----- GIVEN PASSAGE

Uganda may be lesser known than some of its more ubiquitous neighbours when it comes to safaris, but this provides a great deal of authenticity across its attractions and smaller crowds. Searching for the mountain gorillas in Bwindi and Mgahinga National Parks is a huge motivation for visitors to Uganda and you can also track habituated chimpanzees in Kibali. However, some of her other attractions include more traditional African safari experiences, such as the mighty Murchison Falls and Queen Elizabeth National Park, where if you are lucky you will see other incredible fauna such as elephants, giraffes and possibly lions and leopards.
Supporting nearly half of the world’s estimated 820 mountain gorilla population, Bwindi Impenetrable National Park is situated along the Great Rift Valley. As the name suggests, it is an area of almost impassable dense rainforest spread over a network of valleys and ridges, carving a silhouette of undulating peaks into the skyline. Dating back over 25,000 years, this is one of Africa’s oldest and most captivating parklands; its bamboo and swamp forests provide the ideal environment for the gorilla population that call it home. There are currently four families of habituated gorillas in Bwindi that can be tracked in the Buhoma area; Habinyanja, Rushegura, Mubare and Orozugo. There are another six families, making ten in total, that are habituated in the Bwindi area, some requiring overnight stays in Buhoma or Nkuringo if you wish to track them. In addition to the 340 habituated gorillas in the park there are 120 other mammals that you can see, including a range of other primates such as chimpanzees, red-tailed monkey, black and white colobus and blue monkey. Read more about Bwindi here.

----------

» **REQUIRED TASK**:
In the Uganda safari passage, rewrite the part between "Uganda may be" and "lions and leopards.", inclusive, swapping "smaller crowds" for "fewer crowds".

----- RECORDS

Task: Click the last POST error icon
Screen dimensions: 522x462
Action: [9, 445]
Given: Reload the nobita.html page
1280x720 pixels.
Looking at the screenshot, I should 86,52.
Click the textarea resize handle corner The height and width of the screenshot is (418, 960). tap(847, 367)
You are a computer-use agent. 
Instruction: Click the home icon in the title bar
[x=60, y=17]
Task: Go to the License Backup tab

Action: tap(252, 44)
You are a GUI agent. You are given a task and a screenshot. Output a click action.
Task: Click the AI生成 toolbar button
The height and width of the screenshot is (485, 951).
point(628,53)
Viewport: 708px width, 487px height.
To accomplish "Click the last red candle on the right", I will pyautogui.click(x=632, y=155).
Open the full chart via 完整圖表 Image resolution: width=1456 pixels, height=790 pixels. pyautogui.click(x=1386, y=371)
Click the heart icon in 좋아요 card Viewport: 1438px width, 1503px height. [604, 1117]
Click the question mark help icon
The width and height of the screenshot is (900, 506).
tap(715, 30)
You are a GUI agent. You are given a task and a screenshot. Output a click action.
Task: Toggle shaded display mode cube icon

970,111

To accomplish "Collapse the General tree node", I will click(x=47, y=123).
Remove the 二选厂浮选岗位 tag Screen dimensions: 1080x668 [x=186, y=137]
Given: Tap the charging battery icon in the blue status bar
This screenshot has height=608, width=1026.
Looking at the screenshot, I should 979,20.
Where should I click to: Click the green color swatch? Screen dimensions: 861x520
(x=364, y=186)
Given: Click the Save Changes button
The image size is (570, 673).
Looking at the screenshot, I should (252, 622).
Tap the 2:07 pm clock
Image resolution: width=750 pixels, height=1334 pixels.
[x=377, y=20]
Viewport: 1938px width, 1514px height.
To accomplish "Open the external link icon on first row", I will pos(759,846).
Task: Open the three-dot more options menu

----------

» **TASK RESULT**:
Uganda may be lesser known than some of its more ubiquitous neighbours when it comes to safaris, but this provides a great deal of authenticity across its attractions and fewer crowds. Searching for the mountain gorillas in Bwindi and Mgahinga National Parks is a huge motivation for visitors to Uganda and you can also track habituated chimpanzees in Kibali. However, some of her other attractions include more traditional African safari experiences, such as the mighty Murchison Falls and Queen Elizabeth National Park, where if you are lucky you will see other incredible fauna such as elephants, giraffes and possibly lions and leopards.